Девица, закинув по-мужски ногу на ногу, сидела против гостя. Она поминутно откидывалась на стуле — сквозь вырез кофточки на груди выглядывала, дразня Трофима, полоска тела, — закатывала глаза под лоб и, дергая за струны гитары, подпевала. Голос у нее был горловой, осипший. На цыганский мотив томно вскрикивала: «Эх, все равно жисть наша — пропащая!..» Ветхая, плохо настроенная гитара издавала дребезжащие звуки, гудела, и в тон ей где-то неподалеку на путях трубил маневрирующий паровоз. Девица угождала гостю с большим рвением, ее даже пот прошиб. Трактирщик успел шепнуть ей: «Постарайся, у этого сиволапа денег — куры не клюют». Но гость плохо внимал музыке: облокотясь о стол, он подпирал рукой взъерошенную отяжелевшую голову, кривил губы, подремывал.

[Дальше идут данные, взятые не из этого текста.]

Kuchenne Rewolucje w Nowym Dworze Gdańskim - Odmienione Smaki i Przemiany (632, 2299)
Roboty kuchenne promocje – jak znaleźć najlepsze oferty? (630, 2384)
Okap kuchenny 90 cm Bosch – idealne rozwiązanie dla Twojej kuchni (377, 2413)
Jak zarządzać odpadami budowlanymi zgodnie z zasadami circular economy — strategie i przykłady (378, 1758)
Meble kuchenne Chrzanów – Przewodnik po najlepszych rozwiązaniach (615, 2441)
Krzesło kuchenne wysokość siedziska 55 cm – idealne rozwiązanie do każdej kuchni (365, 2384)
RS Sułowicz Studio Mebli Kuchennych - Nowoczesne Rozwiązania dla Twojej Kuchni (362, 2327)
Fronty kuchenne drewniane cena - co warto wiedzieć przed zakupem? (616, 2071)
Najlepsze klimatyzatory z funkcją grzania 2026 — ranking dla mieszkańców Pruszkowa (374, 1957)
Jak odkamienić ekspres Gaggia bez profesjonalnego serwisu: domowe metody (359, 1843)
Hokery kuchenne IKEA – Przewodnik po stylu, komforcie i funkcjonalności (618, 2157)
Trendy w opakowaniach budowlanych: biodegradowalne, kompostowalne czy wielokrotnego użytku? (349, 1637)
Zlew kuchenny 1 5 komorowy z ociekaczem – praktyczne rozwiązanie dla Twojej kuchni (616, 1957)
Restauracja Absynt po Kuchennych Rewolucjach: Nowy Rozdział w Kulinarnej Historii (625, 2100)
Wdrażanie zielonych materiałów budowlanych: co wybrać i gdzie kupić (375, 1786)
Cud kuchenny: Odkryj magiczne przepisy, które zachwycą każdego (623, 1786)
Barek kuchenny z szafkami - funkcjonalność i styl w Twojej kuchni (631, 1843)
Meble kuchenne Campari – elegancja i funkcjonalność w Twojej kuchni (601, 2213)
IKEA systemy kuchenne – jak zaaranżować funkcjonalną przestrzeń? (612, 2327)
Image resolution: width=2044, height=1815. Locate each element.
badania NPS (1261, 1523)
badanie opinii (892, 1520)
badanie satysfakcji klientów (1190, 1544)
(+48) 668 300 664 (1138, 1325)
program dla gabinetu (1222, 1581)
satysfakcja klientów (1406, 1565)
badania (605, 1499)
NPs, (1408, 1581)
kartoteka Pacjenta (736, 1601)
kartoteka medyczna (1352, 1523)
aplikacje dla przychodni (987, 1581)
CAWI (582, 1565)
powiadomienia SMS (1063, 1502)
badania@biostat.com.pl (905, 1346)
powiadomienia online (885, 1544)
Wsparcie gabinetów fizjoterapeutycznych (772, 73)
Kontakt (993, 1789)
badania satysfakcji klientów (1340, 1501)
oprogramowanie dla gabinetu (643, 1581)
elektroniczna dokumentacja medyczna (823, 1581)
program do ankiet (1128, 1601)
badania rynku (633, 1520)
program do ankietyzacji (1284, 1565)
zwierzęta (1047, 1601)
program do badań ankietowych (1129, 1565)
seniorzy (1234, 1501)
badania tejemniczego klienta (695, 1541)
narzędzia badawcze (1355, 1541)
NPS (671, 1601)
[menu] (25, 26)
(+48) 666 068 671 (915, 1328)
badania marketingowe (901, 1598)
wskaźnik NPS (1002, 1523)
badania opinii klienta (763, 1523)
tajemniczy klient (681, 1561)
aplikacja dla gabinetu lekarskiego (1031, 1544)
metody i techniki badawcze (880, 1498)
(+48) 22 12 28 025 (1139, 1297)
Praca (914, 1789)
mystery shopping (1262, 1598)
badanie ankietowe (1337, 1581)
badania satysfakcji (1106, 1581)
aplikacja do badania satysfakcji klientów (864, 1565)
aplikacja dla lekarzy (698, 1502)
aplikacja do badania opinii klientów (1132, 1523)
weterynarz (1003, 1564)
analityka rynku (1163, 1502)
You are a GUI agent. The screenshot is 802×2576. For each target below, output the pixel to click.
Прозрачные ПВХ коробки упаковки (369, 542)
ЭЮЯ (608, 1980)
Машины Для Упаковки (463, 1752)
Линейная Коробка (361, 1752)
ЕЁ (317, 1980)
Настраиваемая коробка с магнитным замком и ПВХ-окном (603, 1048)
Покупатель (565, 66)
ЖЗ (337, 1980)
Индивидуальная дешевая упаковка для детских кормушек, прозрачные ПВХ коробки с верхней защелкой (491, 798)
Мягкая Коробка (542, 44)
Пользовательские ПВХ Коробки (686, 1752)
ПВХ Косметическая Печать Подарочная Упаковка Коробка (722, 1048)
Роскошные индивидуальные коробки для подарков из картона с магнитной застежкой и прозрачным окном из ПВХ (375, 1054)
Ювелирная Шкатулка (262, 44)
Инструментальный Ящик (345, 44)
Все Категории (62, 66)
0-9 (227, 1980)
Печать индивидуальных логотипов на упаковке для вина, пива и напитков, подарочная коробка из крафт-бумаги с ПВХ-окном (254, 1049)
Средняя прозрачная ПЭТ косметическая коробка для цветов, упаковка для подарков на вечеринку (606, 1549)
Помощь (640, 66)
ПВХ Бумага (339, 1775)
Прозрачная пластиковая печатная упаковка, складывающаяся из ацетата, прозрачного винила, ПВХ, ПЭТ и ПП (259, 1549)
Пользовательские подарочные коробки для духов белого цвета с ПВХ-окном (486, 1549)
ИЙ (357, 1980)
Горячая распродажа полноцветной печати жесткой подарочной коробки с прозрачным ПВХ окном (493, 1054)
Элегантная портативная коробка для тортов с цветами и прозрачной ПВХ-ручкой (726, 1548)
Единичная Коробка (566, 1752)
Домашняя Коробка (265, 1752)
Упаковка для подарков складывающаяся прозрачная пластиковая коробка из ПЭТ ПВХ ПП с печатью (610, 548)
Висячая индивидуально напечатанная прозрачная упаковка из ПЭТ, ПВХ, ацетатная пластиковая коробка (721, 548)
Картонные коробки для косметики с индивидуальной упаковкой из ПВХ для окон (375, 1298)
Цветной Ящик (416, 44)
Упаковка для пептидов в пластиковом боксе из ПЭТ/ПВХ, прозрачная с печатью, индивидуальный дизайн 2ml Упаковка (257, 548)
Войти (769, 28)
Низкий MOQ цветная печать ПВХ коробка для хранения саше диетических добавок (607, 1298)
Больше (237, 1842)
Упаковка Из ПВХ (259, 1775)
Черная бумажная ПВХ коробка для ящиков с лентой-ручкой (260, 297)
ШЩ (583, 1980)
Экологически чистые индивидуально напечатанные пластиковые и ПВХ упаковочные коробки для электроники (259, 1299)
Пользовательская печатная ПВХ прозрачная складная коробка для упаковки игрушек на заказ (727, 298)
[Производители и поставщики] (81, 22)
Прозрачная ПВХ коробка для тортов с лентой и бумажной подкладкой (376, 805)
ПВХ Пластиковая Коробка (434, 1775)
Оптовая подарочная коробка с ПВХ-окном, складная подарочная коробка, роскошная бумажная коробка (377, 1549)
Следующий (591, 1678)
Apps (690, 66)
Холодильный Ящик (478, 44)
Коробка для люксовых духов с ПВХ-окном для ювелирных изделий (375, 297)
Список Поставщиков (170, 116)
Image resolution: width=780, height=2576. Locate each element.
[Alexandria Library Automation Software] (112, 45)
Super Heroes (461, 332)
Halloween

«И-эх, все-о равно!..» — еще неистовей взвизгнула девица.

Трофим вскочил:

— К черту! Надоело! — Вырвал из рук растерявшейся девицы гитару и швырнул ее на сундук. — Разбирай кровать, довольно! И так тошно. Свет гаси!..

…А Надя в это время, бередя больное, изглоданное тоской сердце, писала Федору. Адрес его она узнала из письма брата. Огрызок химического карандаша еще засветло нашла в карманах старых мужниных брюк, а четвертушку курительной бумаги выпросила у Степана.

В доме давно уже улеглись последние шорохи, смолкли приглушенные голоса. Тихо. Лишь в спальне молодых на двуногом угольнике трещала, выгорая, лампа. Над угольником — низко склоненная голова Нади. Изредка за стеной кто-то простуженно бухал, кашляя — в комнате рядом помещались работники, — Надя вздрагивала, бесшумно поднималась и на цыпочках шла к двери, ощупывала крючок. Окна были закрыты ставнями, а изнутри еще одеялами: случайно вернется Трофим — чтоб не подсмотрел.

Столько хотелось сказать Федору, родному, любимому, единственному, а клочок бумаги такой маленький, измятый! Роясь в памяти, она мучительно подбирала слова — что понежнее — и все ниже склонялась над столиком. Лампа слабо помаргивала, и на оштукатуренной стене позади Нади трепыхалась тень. Слезы неудержимо наплывали на глаза, висели на ресницах, и карандаш капризно полз с угла на угол. Он попадал на сырые, густо разбросанные по бумаге пятна, и под ним вместо букв росли жирные уродливые закорючины.

А за окном, час от часу свирепея, лютовала метель. В этом году — первая. С вечера потянул всегдашний низовой ветер, гнал тучи, порошившие снег. К полуночи ветер разыгрался, забушевал уже напропалую — завывал, свистел, кружился, налетал на хутор то с востока, то с юга, снег валил хлопьями, и в зыбком непроницаемом мраке тонуло все. На колокольне, чтобы помочь заблудившемуся путнику, редко и протяжно, как по упокойнику, звякал колокол.

IV

В конце тысяча девятьсот шестнадцатого года, после того как русские и союзные румынские войска оставили Добруджу, 30-й казачий полк был отведен в город Рени — на нашей стороне Дуная. Город забит был войсками. Тридцатый полк разместился на окраине, и так тесно, что порою в каком-нибудь домишке или избенке располагалось по целому взводу.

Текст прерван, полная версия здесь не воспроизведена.